**STATED EXERCISE**
Reproduce the items below, swapping every occurrence of "Instruction:" for "Goal:" and leaving all other text unchanged.

Start of DATA SUPPLIED

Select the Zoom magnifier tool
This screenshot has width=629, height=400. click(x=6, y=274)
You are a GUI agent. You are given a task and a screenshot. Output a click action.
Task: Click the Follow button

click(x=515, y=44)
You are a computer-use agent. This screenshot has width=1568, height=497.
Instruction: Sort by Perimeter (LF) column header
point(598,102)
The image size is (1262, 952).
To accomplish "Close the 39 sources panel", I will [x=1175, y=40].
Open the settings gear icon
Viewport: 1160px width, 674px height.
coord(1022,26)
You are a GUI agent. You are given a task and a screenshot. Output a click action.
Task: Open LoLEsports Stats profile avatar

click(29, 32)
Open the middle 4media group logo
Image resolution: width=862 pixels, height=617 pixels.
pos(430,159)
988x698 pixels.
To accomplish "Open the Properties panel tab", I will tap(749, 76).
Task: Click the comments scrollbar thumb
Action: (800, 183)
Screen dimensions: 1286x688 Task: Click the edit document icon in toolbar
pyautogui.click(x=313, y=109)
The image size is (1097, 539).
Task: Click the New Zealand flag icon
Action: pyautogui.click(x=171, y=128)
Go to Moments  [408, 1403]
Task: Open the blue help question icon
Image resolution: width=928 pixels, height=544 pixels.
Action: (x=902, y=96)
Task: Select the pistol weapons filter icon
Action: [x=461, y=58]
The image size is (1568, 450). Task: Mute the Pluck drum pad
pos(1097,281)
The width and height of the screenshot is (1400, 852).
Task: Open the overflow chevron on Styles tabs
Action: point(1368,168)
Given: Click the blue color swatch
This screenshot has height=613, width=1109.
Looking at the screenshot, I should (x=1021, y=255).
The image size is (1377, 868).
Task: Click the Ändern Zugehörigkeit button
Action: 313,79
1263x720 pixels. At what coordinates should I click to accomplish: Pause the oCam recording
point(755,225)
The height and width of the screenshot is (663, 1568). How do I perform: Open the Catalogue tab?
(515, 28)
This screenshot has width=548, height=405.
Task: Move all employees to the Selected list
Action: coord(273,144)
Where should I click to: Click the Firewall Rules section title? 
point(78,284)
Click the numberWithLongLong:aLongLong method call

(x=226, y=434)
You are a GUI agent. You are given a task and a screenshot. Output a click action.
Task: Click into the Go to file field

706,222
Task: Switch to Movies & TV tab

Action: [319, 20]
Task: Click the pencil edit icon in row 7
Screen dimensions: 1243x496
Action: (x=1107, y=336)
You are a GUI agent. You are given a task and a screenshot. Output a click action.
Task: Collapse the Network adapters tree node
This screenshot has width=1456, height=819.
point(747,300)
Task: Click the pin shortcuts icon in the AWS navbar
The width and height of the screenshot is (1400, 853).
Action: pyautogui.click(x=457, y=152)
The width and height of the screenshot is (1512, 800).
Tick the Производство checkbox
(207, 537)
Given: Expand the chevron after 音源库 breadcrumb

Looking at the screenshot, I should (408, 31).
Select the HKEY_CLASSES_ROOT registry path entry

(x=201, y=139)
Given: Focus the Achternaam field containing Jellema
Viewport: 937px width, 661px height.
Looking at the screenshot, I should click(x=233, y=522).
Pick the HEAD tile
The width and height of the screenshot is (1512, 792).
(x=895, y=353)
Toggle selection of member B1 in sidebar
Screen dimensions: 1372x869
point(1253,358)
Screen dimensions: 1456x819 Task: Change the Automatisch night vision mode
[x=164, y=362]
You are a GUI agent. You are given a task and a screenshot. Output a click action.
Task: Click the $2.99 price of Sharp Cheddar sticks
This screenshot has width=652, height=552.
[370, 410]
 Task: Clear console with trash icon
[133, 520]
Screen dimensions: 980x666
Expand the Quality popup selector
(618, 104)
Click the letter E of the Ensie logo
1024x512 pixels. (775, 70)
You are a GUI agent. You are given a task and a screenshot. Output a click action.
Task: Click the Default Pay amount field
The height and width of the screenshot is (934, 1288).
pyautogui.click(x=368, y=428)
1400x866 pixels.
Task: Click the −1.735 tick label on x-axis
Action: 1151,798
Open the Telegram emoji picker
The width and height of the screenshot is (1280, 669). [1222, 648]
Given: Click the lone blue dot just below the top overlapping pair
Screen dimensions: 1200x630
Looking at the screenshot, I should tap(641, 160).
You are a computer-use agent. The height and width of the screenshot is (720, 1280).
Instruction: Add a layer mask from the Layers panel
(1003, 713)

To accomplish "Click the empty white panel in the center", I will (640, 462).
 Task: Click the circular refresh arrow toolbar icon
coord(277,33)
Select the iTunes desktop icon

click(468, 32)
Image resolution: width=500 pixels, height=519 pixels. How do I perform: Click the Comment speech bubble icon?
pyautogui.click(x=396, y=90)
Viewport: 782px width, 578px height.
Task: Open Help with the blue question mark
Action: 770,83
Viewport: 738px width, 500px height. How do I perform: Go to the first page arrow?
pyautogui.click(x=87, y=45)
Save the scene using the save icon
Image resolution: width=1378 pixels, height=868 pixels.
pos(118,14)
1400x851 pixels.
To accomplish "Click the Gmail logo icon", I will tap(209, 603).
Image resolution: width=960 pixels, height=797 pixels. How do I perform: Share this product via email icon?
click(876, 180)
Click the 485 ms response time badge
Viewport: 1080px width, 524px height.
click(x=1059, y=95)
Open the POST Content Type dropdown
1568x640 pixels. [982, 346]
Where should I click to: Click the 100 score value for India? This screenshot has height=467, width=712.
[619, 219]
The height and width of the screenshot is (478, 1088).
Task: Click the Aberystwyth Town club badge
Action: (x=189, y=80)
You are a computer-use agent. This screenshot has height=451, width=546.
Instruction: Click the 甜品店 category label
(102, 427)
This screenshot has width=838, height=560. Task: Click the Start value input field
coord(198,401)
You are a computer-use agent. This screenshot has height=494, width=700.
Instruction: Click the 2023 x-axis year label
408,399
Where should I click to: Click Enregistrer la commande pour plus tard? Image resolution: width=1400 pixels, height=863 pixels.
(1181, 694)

End of DATA SUPPLIED

**REPLY**
Select the Zoom magnifier tool
This screenshot has width=629, height=400. click(x=6, y=274)
You are a GUI agent. You are given a task and a screenshot. Output a click action.
Task: Click the Follow button

click(x=515, y=44)
You are a computer-use agent. This screenshot has width=1568, height=497.
Goal: Sort by Perimeter (LF) column header
point(598,102)
The image size is (1262, 952).
To accomplish "Close the 39 sources panel", I will [x=1175, y=40].
Open the settings gear icon
Viewport: 1160px width, 674px height.
coord(1022,26)
You are a GUI agent. You are given a task and a screenshot. Output a click action.
Task: Open LoLEsports Stats profile avatar

click(29, 32)
Open the middle 4media group logo
Image resolution: width=862 pixels, height=617 pixels.
pos(430,159)
988x698 pixels.
To accomplish "Open the Properties panel tab", I will tap(749, 76).
Task: Click the comments scrollbar thumb
Action: (800, 183)
Screen dimensions: 1286x688 Task: Click the edit document icon in toolbar
pyautogui.click(x=313, y=109)
The image size is (1097, 539).
Task: Click the New Zealand flag icon
Action: pyautogui.click(x=171, y=128)
Go to Moments  [408, 1403]
Task: Open the blue help question icon
Image resolution: width=928 pixels, height=544 pixels.
Action: (x=902, y=96)
Task: Select the pistol weapons filter icon
Action: [x=461, y=58]
The image size is (1568, 450). Task: Mute the Pluck drum pad
pos(1097,281)
The width and height of the screenshot is (1400, 852).
Task: Open the overflow chevron on Styles tabs
Action: point(1368,168)
Given: Click the blue color swatch
This screenshot has height=613, width=1109.
Looking at the screenshot, I should (x=1021, y=255).
The image size is (1377, 868).
Task: Click the Ändern Zugehörigkeit button
Action: 313,79
1263x720 pixels. At what coordinates should I click to accomplish: Pause the oCam recording
point(755,225)
The height and width of the screenshot is (663, 1568). How do I perform: Open the Catalogue tab?
(515, 28)
This screenshot has width=548, height=405.
Task: Move all employees to the Selected list
Action: coord(273,144)
Where should I click to: Click the Firewall Rules section title? 
point(78,284)
Click the numberWithLongLong:aLongLong method call

(x=226, y=434)
You are a GUI agent. You are given a task and a screenshot. Output a click action.
Task: Click into the Go to file field

706,222
Task: Switch to Movies & TV tab

Action: [319, 20]
Task: Click the pencil edit icon in row 7
Screen dimensions: 1243x496
Action: (x=1107, y=336)
You are a GUI agent. You are given a task and a screenshot. Output a click action.
Task: Collapse the Network adapters tree node
This screenshot has width=1456, height=819.
point(747,300)
Task: Click the pin shortcuts icon in the AWS navbar
The width and height of the screenshot is (1400, 853).
Action: pyautogui.click(x=457, y=152)
The width and height of the screenshot is (1512, 800).
Tick the Производство checkbox
(207, 537)
Given: Expand the chevron after 音源库 breadcrumb

Looking at the screenshot, I should (408, 31).
Select the HKEY_CLASSES_ROOT registry path entry

(x=201, y=139)
Given: Focus the Achternaam field containing Jellema
Viewport: 937px width, 661px height.
Looking at the screenshot, I should click(x=233, y=522).
Pick the HEAD tile
The width and height of the screenshot is (1512, 792).
(x=895, y=353)
Toggle selection of member B1 in sidebar
Screen dimensions: 1372x869
point(1253,358)
Screen dimensions: 1456x819 Task: Change the Automatisch night vision mode
[x=164, y=362]
You are a GUI agent. You are given a task and a screenshot. Output a click action.
Task: Click the $2.99 price of Sharp Cheddar sticks
This screenshot has width=652, height=552.
[370, 410]
 Task: Clear console with trash icon
[133, 520]
Screen dimensions: 980x666
Expand the Quality popup selector
(618, 104)
Click the letter E of the Ensie logo
1024x512 pixels. (775, 70)
You are a GUI agent. You are given a task and a screenshot. Output a click action.
Task: Click the Default Pay amount field
The height and width of the screenshot is (934, 1288).
pyautogui.click(x=368, y=428)
1400x866 pixels.
Task: Click the −1.735 tick label on x-axis
Action: 1151,798
Open the Telegram emoji picker
The width and height of the screenshot is (1280, 669). [1222, 648]
Given: Click the lone blue dot just below the top overlapping pair
Screen dimensions: 1200x630
Looking at the screenshot, I should tap(641, 160).
You are a computer-use agent. The height and width of the screenshot is (720, 1280).
Goal: Add a layer mask from the Layers panel
(1003, 713)

To accomplish "Click the empty white panel in the center", I will (640, 462).
 Task: Click the circular refresh arrow toolbar icon
coord(277,33)
Select the iTunes desktop icon

click(468, 32)
Image resolution: width=500 pixels, height=519 pixels. How do I perform: Click the Comment speech bubble icon?
pyautogui.click(x=396, y=90)
Viewport: 782px width, 578px height.
Task: Open Help with the blue question mark
Action: 770,83
Viewport: 738px width, 500px height. How do I perform: Go to the first page arrow?
pyautogui.click(x=87, y=45)
Save the scene using the save icon
Image resolution: width=1378 pixels, height=868 pixels.
pos(118,14)
1400x851 pixels.
To accomplish "Click the Gmail logo icon", I will tap(209, 603).
Image resolution: width=960 pixels, height=797 pixels. How do I perform: Share this product via email icon?
click(876, 180)
Click the 485 ms response time badge
Viewport: 1080px width, 524px height.
click(x=1059, y=95)
Open the POST Content Type dropdown
1568x640 pixels. [982, 346]
Where should I click to: Click the 100 score value for India? This screenshot has height=467, width=712.
[619, 219]
The height and width of the screenshot is (478, 1088).
Task: Click the Aberystwyth Town club badge
Action: (x=189, y=80)
You are a computer-use agent. This screenshot has height=451, width=546.
Goal: Click the 甜品店 category label
(102, 427)
This screenshot has width=838, height=560. Task: Click the Start value input field
coord(198,401)
You are a computer-use agent. This screenshot has height=494, width=700.
Goal: Click the 2023 x-axis year label
408,399
Where should I click to: Click Enregistrer la commande pour plus tard? Image resolution: width=1400 pixels, height=863 pixels.
(1181, 694)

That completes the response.